▶ [SELECTED EXTRACT]:
———

Sweet Potato Galette with Pistachio Crust

By Cobi Kanani

Sweet Potato Galette with Pistachio Crust

Yield

4 servings

Ingredients

1 sheet frozen Puff Pastry, thawed 
1 medium sweet potato or yam 
3 medium yellow onions, sliced 
1 cup vegan cream cheese 
1/2 cup vegan feta or goat cheese 
2 tablespoons vegan butter 
1/4 cup olive oil 
1/4 smoked brown sugar* (or use brown sugar + 1 teaspoon hickory powder)
1 teaspoon cayenne 
1 tablespoon powdered thyme, sage, rosemary blend (commonly sold as poultry seasoning) 
2 tablespoons fresh herbs (parsley, thyme, sage), finely chopped
1/4 cup roasted and salted pistachios, crushed 
Salt & pepper 

Instructions

1. Preheat oven to 350ºF
2. Thinly slice one large sweet potato on a mandolin slicer
3. In a large bowl, toss sweet potato slice with olive oil, smoked brown sugar, cayenne and poultry seasoning.

———

▶ [WHAT YOU WILL DO]:
Answer these questions from the sweet potato galette recipe.
(a) How many servings does the recipe yield?
(b) To what temperature should the oven be preheated?
(c) What quantity of pistachios is called for, and how are they prepared?
The records play no part in what follows.

[Page and screen pointing records]

———

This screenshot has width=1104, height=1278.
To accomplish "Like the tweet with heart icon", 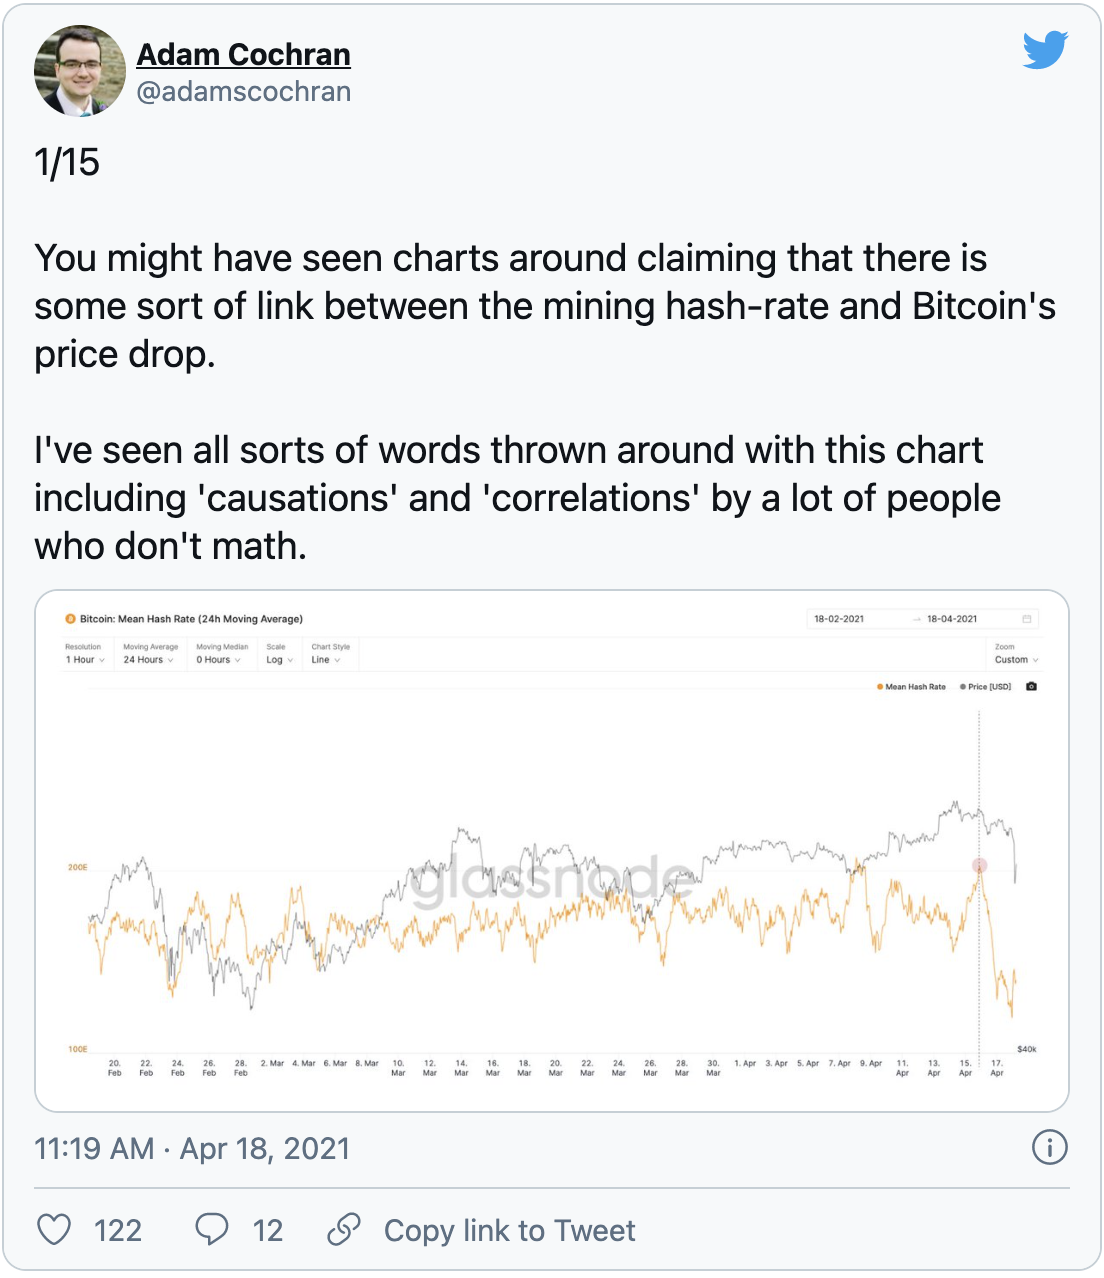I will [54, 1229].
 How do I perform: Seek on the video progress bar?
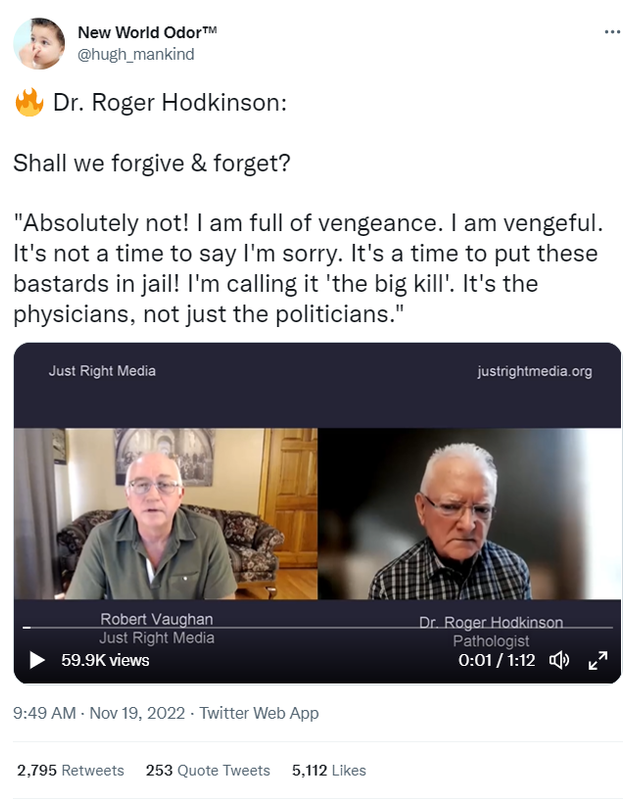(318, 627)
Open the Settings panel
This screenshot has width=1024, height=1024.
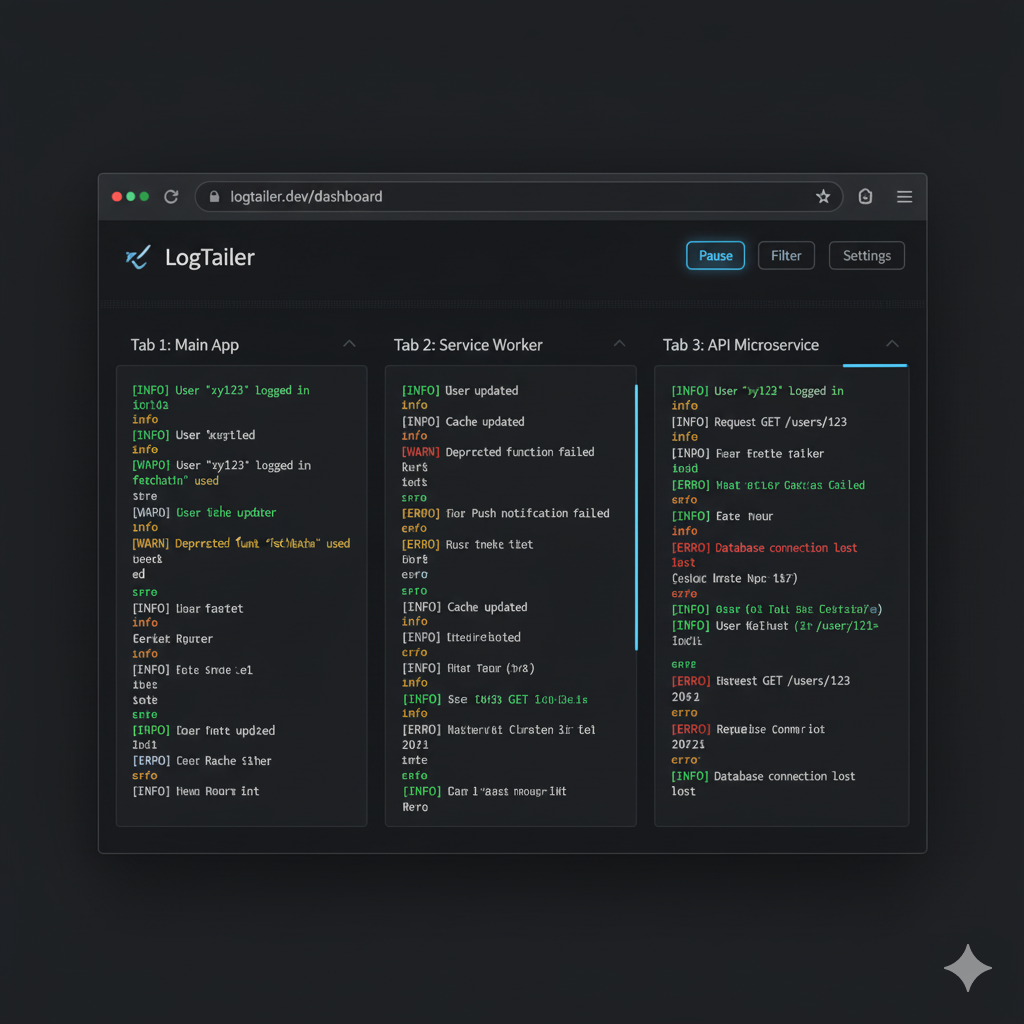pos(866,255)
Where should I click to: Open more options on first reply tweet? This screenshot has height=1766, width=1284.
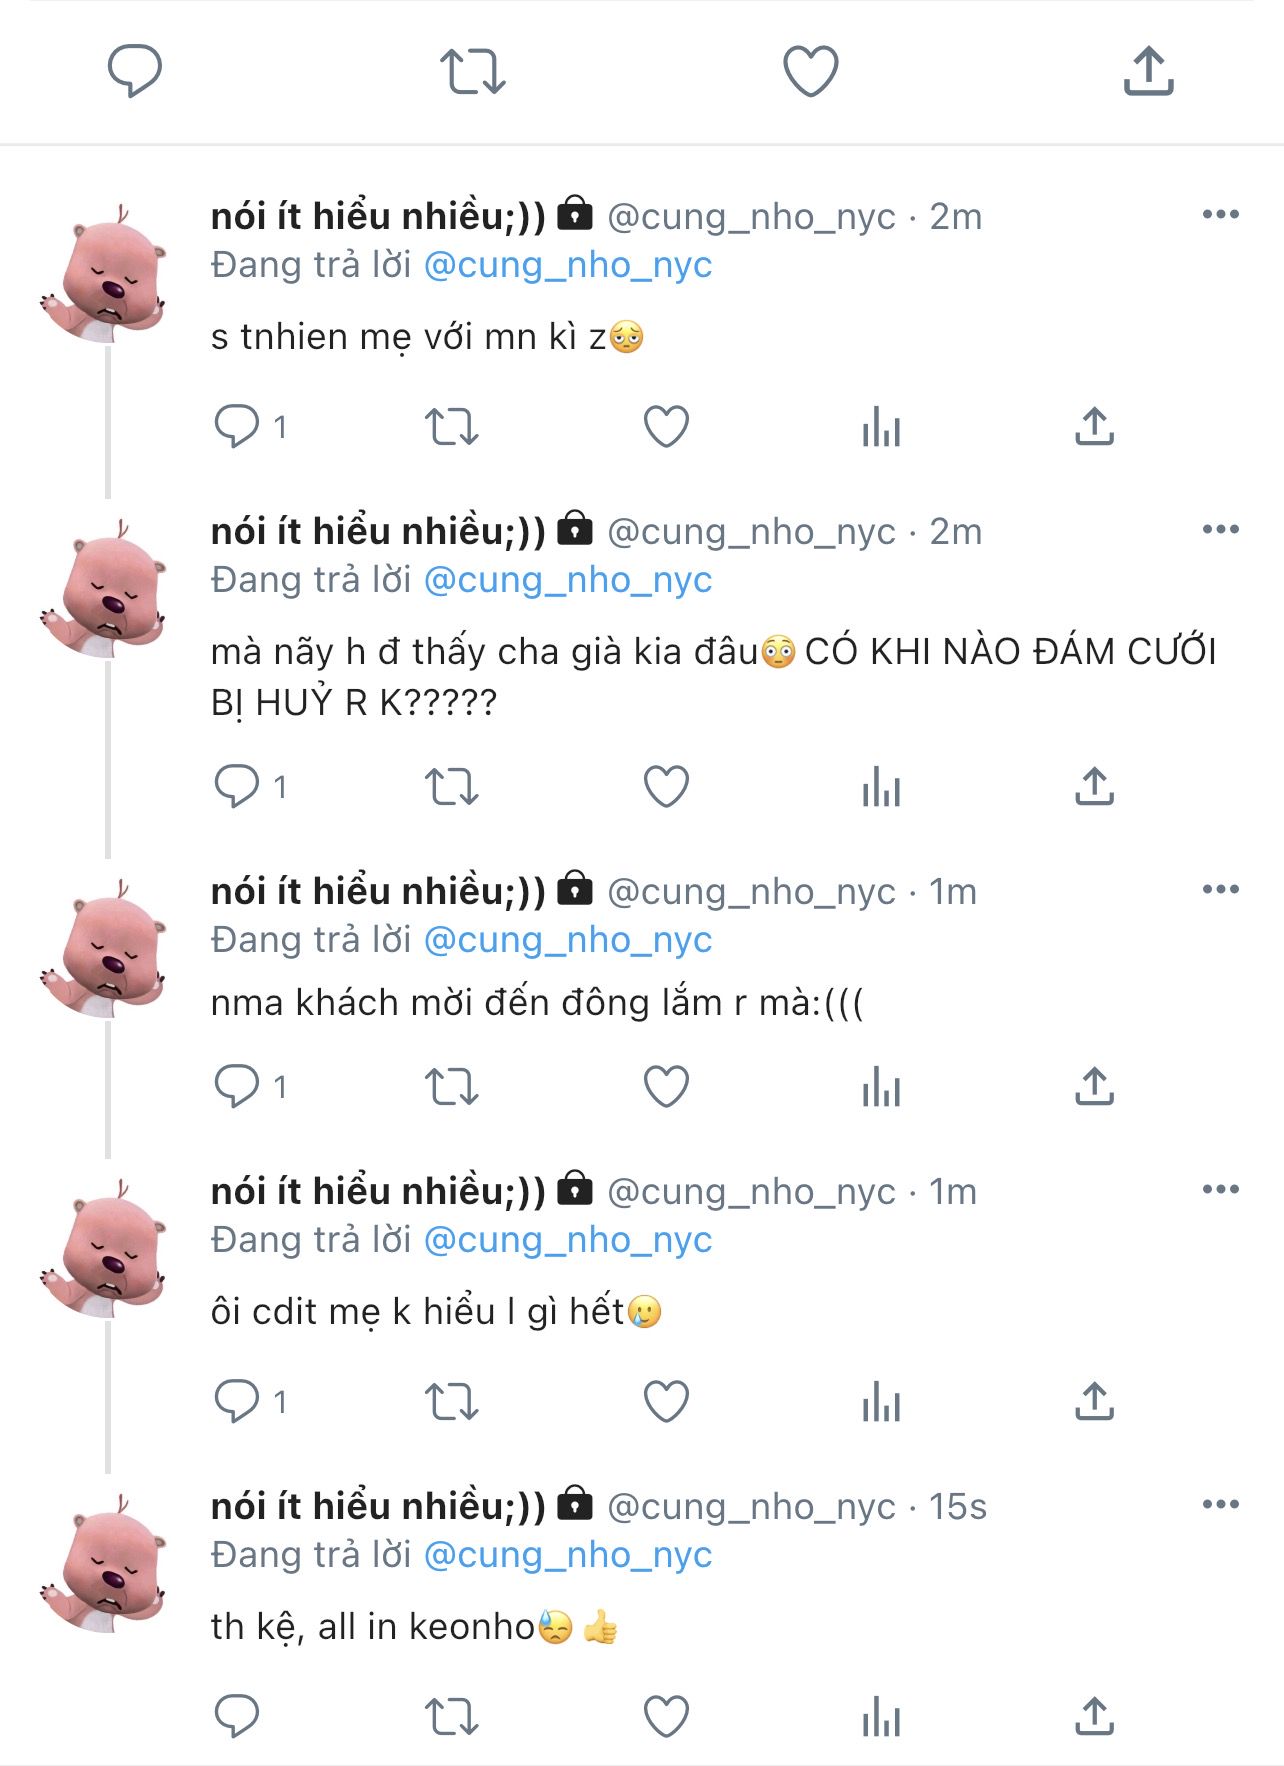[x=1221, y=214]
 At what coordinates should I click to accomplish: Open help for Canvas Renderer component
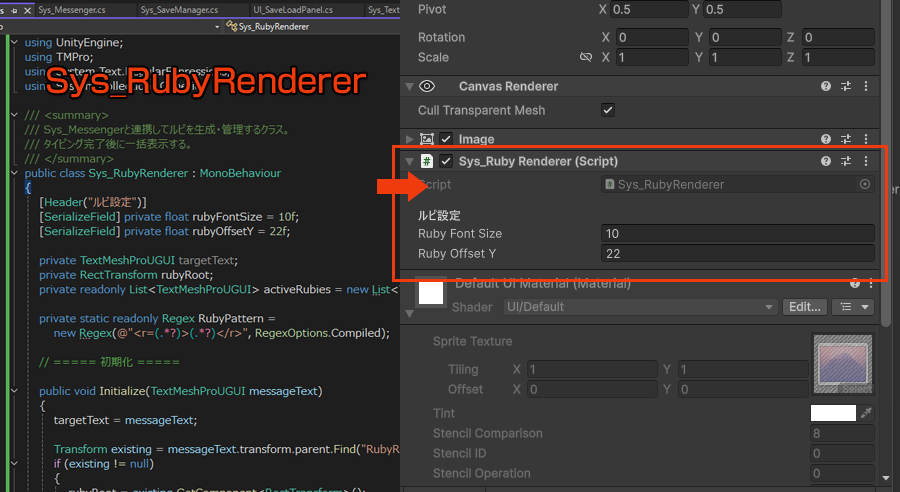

———

▶ [SOLUTION TO THIS PROBLEM]:
(a) 4 servings
(b) 350ºF
(c) 1/4 cup, roasted and salted, then crushed